In dem Hauptsacheverfahren hat die Kindesmutter mit Schriftsatz vom 7.4.2005 beantragt, ihr das Sorgerecht, hilfsweise das Aufenthaltsbestimmungsrecht zu übertragen. Der Kindesvater hat mit Schriftsatz vom 15.3.2005 beantragt, ihm das Aufenthaltsbestimmungsrecht für die gemeinsamen Kinder zu übertragen.

Im Termin vom 22.6.2005 haben die Parteivertreter erklärt, die beiden ersten Umgangskontakte seien gut gelaufen. Probleme seien erst am Ende des 2. Besuchswochenendes aufgetreten, nachdem der Antragsgegner ein blaues Auge davon getragen habe und behauptet habe, der Vater der Antragstellerin habe ihn geschlagen.

Das AG hat mit Beschluss vom 22.6.2005 ein Sachverständigengutachten zu der Frage in Auftrag gegeben, bei welchem Elternteil die Kinder ihren Aufenthalt unter Berücksichtigung des Kindeswohls am ehesten nehmen sollten und den Sachverständigen Dipl.-Psych. R. mit der Erstellung des Gutachtens beauftragt.

Die Parteien haben im Termin vom 17.5.2006 vor dem AG zugunsten der Kindesmutter einen wöchentlichen Umgangskontakt jeweils montags in der Zeit von 14.00 bis 18.00 Uhr, beginnend mit dem 23.5.2006, vereinbart. Der Umgang sollte dergestalt stattfinden, dass die Kinder durch die Umgangspflegerin der Kindesmutter übergeben werden. Nachdem die Umgangskontakte zunächst unproblematisch anliefen, gab es seit Anfang August 2006 Schwierigkeiten, nachdem die Umgangspflegerin urlaubsbedingt die Übergabe der Kinder nicht wahrnehmen konnte.

═══

▶ **Aufgabenstellung**
A) Gib aus dem Text über das Sorgerechtsverfahren die Passage wörtlich wieder, die bei „Die Parteien haben“ beginnt und bei „nicht wahrnehmen konnte.“ endet.
B) Beantworte anhand des Textes über das Sorgerechtsverfahren:
(i) Mit Schriftsatz von welchem Datum beantragte die Kindesmutter das Sorgerecht?
(ii) Wen beauftragte das AG mit der Erstellung des Gutachtens?
(iii) An welchem Wochentag und in welcher Zeit sollte der vereinbarte Umgangskontakt stattfinden?
C) Prüfe, ob die folgenden Aussagen mit dem Text über das Sorgerechtsverfahren übereinstimmen:
(i) Der Kindesvater beantragte, ihm das Aufenthaltsbestimmungsrecht für die gemeinsamen Kinder zu übertragen.
(ii) Schon die ersten beiden Umgangskontakte verliefen schlecht.
(iii) Die Kinder sollten der Kindesmutter durch die Umgangspflegerin übergeben werden.
Die Daten sind eigenständiges Material und gehören nicht zum Text über das Sorgerechtsverfahren.

═══

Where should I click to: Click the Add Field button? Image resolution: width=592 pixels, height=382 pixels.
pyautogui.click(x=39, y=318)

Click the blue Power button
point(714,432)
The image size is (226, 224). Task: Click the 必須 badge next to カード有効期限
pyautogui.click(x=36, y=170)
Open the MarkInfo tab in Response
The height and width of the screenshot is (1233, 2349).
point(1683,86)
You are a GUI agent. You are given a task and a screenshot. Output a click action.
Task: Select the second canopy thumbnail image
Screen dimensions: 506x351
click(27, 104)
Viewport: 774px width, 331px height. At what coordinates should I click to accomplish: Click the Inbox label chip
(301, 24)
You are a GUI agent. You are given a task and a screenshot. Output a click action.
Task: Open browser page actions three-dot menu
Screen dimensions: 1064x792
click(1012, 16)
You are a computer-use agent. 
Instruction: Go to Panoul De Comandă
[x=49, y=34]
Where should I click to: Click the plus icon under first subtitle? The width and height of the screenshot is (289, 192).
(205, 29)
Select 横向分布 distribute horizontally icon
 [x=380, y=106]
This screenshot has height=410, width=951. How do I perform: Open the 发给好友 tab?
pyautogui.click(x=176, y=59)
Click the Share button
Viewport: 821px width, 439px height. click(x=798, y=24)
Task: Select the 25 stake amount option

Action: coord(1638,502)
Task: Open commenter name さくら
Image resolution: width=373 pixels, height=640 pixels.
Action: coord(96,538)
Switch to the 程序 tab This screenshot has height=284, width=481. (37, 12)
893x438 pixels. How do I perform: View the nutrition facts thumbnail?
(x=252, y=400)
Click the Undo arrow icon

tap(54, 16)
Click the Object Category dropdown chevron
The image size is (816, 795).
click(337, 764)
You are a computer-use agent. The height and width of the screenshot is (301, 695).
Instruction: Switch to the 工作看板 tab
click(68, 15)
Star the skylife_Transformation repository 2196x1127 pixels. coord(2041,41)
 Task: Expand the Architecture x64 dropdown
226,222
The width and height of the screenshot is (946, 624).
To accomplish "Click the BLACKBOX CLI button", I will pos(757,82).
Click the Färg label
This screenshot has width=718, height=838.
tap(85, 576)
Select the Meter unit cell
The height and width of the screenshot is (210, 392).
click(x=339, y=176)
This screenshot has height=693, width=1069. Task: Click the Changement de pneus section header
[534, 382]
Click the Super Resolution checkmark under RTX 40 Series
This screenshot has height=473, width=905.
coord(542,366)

═══

▶ **Antworten je Aufgabe**
A)
Die Parteien haben im Termin vom 17.5.2006 vor dem AG zugunsten der Kindesmutter einen wöchentlichen Umgangskontakt jeweils montags in der Zeit von 14.00 bis 18.00 Uhr, beginnend mit dem 23.5.2006, vereinbart. Der Umgang sollte dergestalt stattfinden, dass die Kinder durch die Umgangspflegerin der Kindesmutter übergeben werden. Nachdem die Umgangskontakte zunächst unproblematisch anliefen, gab es seit Anfang August 2006 Schwierigkeiten, nachdem die Umgangspflegerin urlaubsbedingt die Übergabe der Kinder nicht wahrnehmen konnte.

B)
(i) Mit Schriftsatz vom 7.4.2005.
(ii) Den Sachverständigen Dipl.-Psych. R.
(iii) Montags von 14.00 bis 18.00 Uhr.

C)
(i) Ja: „Der Kindesvater hat mit Schriftsatz vom 15.3.2005 beantragt, ihm das Aufenthaltsbestimmungsrecht für die gemeinsamen Kinder zu übertragen.“
(ii) Nein: „die beiden ersten Umgangskontakte seien gut gelaufen“
(iii) Ja: „dass die Kinder durch die Umgangspflegerin der Kindesmutter übergeben werden“